No século XXI, andar por aí começou a ser visto como algo positivo. Questionado sobre os benefícios de vagar sem rumo, o neurocientista Bruno Ribeiro, professor do Departamento de Anatomia Humana e Psicobiologia da Universidade de Múrcia, na Espanha, lista as boas razões que temos para andar por 20 a 30 minutos todos os dias.
“A caminhada tem dois aspectos, quando você a faz por lugares familiares e quando você passa por lugares novos. Se você caminhar por lugares que já conhece, os primeiros efeitos positivos são os da ativação cardiovascular: quem mexe as pernas, mexe o coração. Enquanto você caminha, você vira a cabeça: o campo visual muda e há estímulos visuais à direita e à esquerda. Desta forma, ambos os hemisférios cerebrais são ativados, a caminhada faz com que eles conversem entre si. Este é um exercício magnífico, porque no cérebro um hemisfério tende a dominar o outro.”
Ribeiro explica que se for feito conscientemente “estando aqui e agora”, a caminhada torna-se um ato meditativo.
Ainda mais coisas acontecem no cérebro quando caminhamos por lugares desconhecidos, segundo Ribeiro, como a liberação de dopamina, um neurotransmissor que marca a novidade no cérebro e serve para identificar o perigo ou para prestar atenção. Uma boa ingestão diária de dopamina aumentará outro neurotransmissor, a serotonina, responsável pelo humor. A caminhada ajuda a manter ambos os neurotransmissores em níveis elevados.
Os flâneurs, românticos caminhantes parisienses, foram identificados por Charles Baudelaire como “observadores diletantes da vida urbana”. A princípio eram considerados pessoas preguiçosas, sem ofício ou proveito, homens de pouco lucro, dedicados a perder tempo. O Grande Dicionário Universal Larousse do século XIX de 1872 os descreveu de forma ambivalente, inquietos e preguiçosos em partes iguais. Mas nessa época também começaram a aparecer os defensores da arte de caminhar. O escritor e crítico literário Charles A. Sainte Beuve escreveu que flânerie era “o oposto de não fazer nada”. E Balzac, aquela errância era “gastronomia para os olhos”.

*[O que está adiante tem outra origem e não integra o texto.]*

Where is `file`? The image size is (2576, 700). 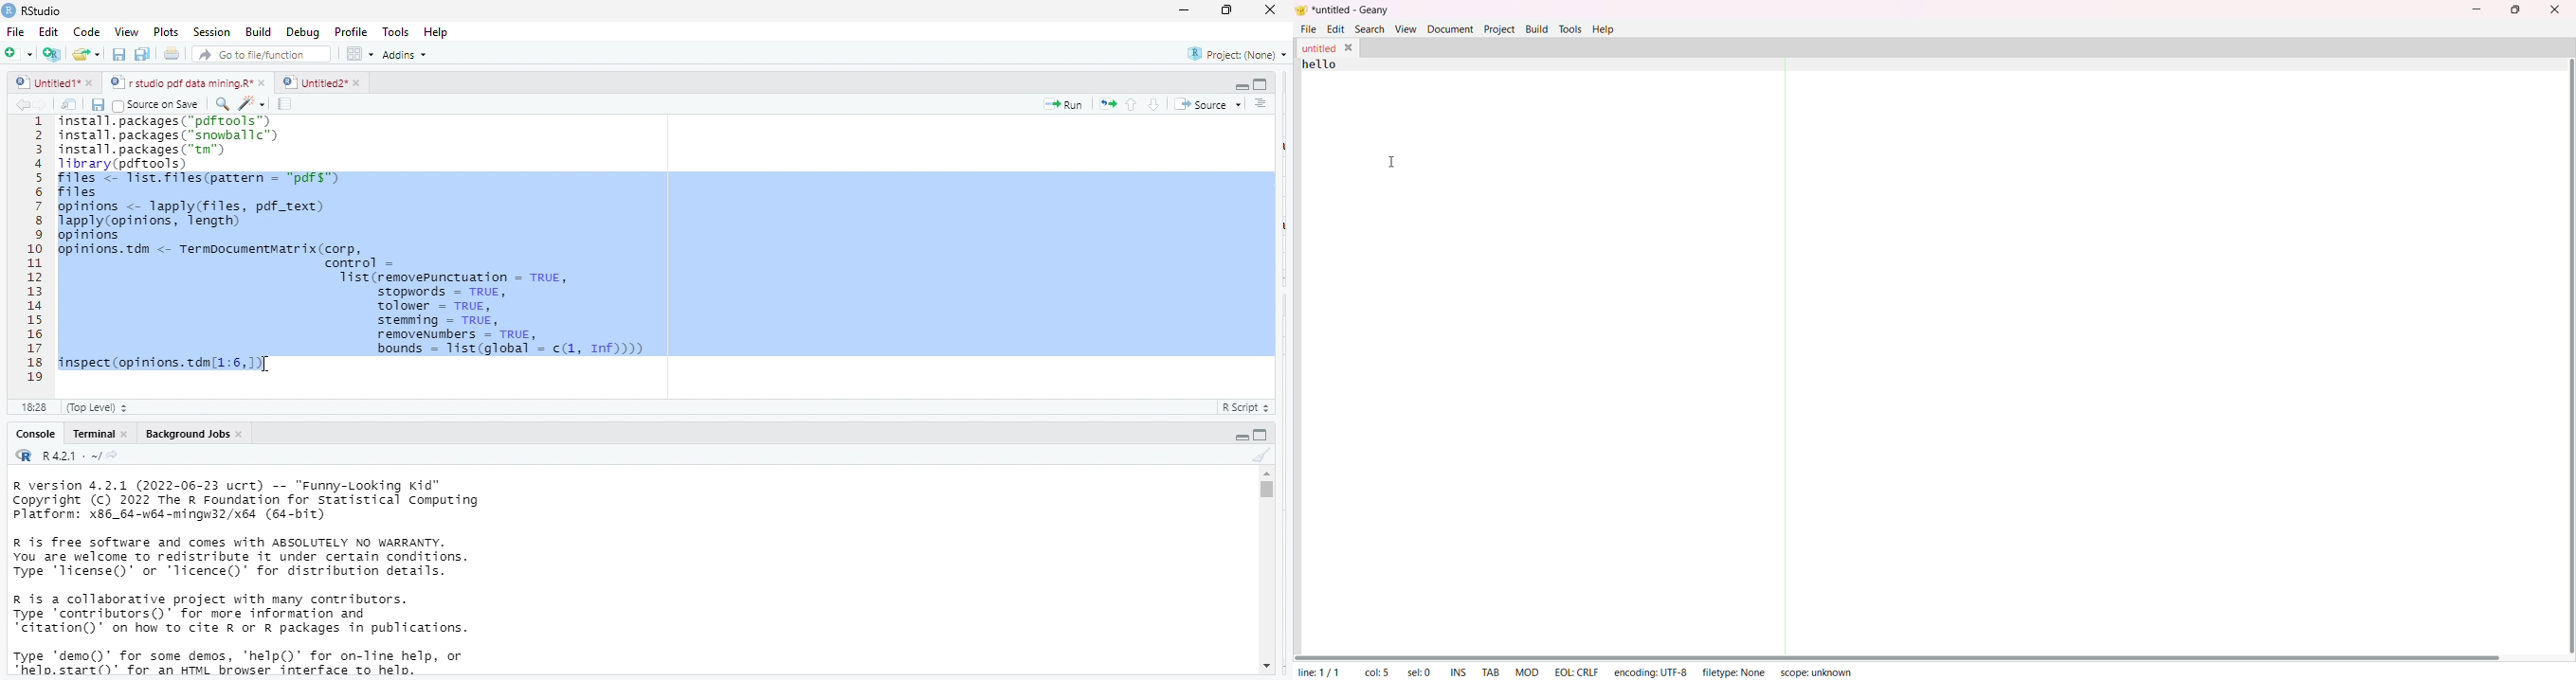
file is located at coordinates (17, 31).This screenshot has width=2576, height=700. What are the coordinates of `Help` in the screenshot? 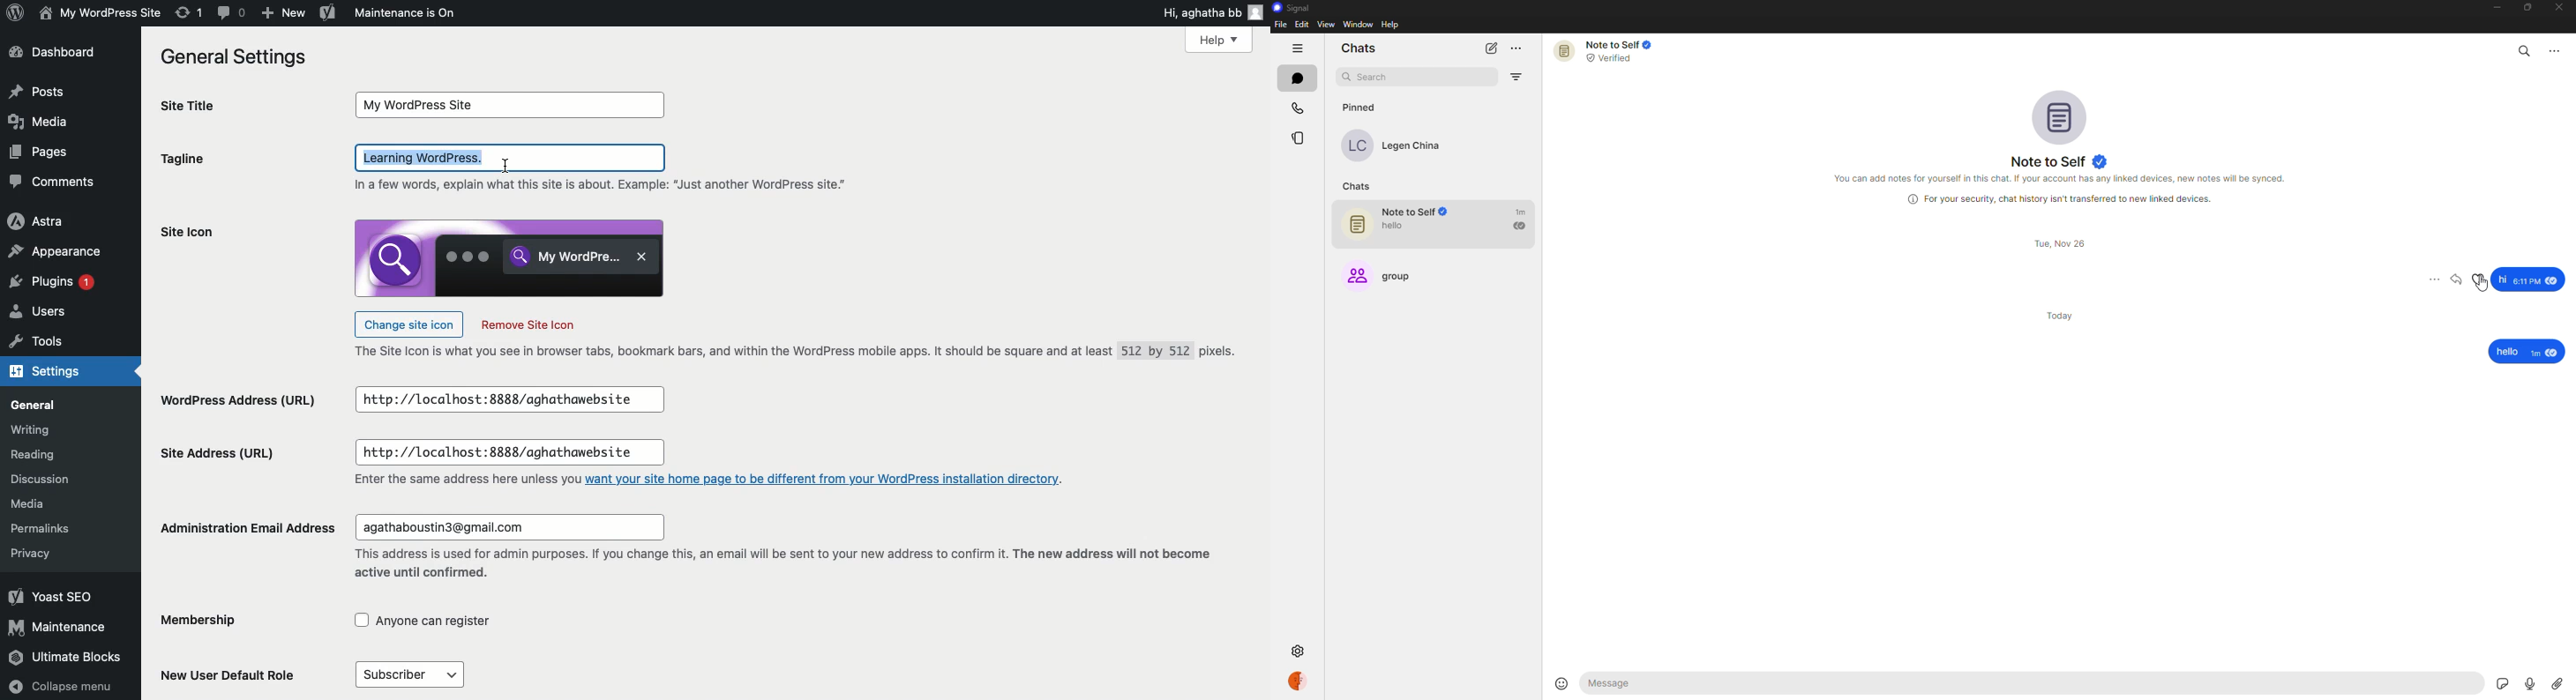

O que se sabe hoje sobre os benefícios da caminhada? Vários ensaios clínicos e experimentos mostraram que a divagação mental de quem caminha estimula a criatividade. A explicação é que, como não é necessário nenhum esforço consciente para caminhar, a atenção é liberada, ela se abre para novas imagens e associações, e a mente mistura tudo. É precisamente o estado perfeito para inovar. Isso foi verificado por dois professores da Universidade de Stanford, nos Estados Unidos, Marily Oppezzo e Daniel Schwartz, em uma série de estudos em 2014 que mediram como caminhar mudava os níveis de criatividade a cada momento.
Nos quatro experimentos, 176 alunos tiveram que completar várias tarefas de pensamento criativo enquanto estavam sentados, andando em uma esteira ou andando pelo campus. Em um dos testes, eles tiveram que encontrar usos atípicos para objetos do cotidiano, como um botão ou um pneu. O que eles descobriram foi que, quando os alunos caminhavam, descobriram até seis vezes mais usos para esses objetos do que quando faziam o teste sentados. Porém, nos testes que exigiam uma resposta única e precisa, mais erros foram cometidos quando o grupo caminhava. Os pesquisadores concluíram que deixar a mente à deriva em um mar de pensamentos era bom para criar, mas não para encontrar uma solução única para um problema.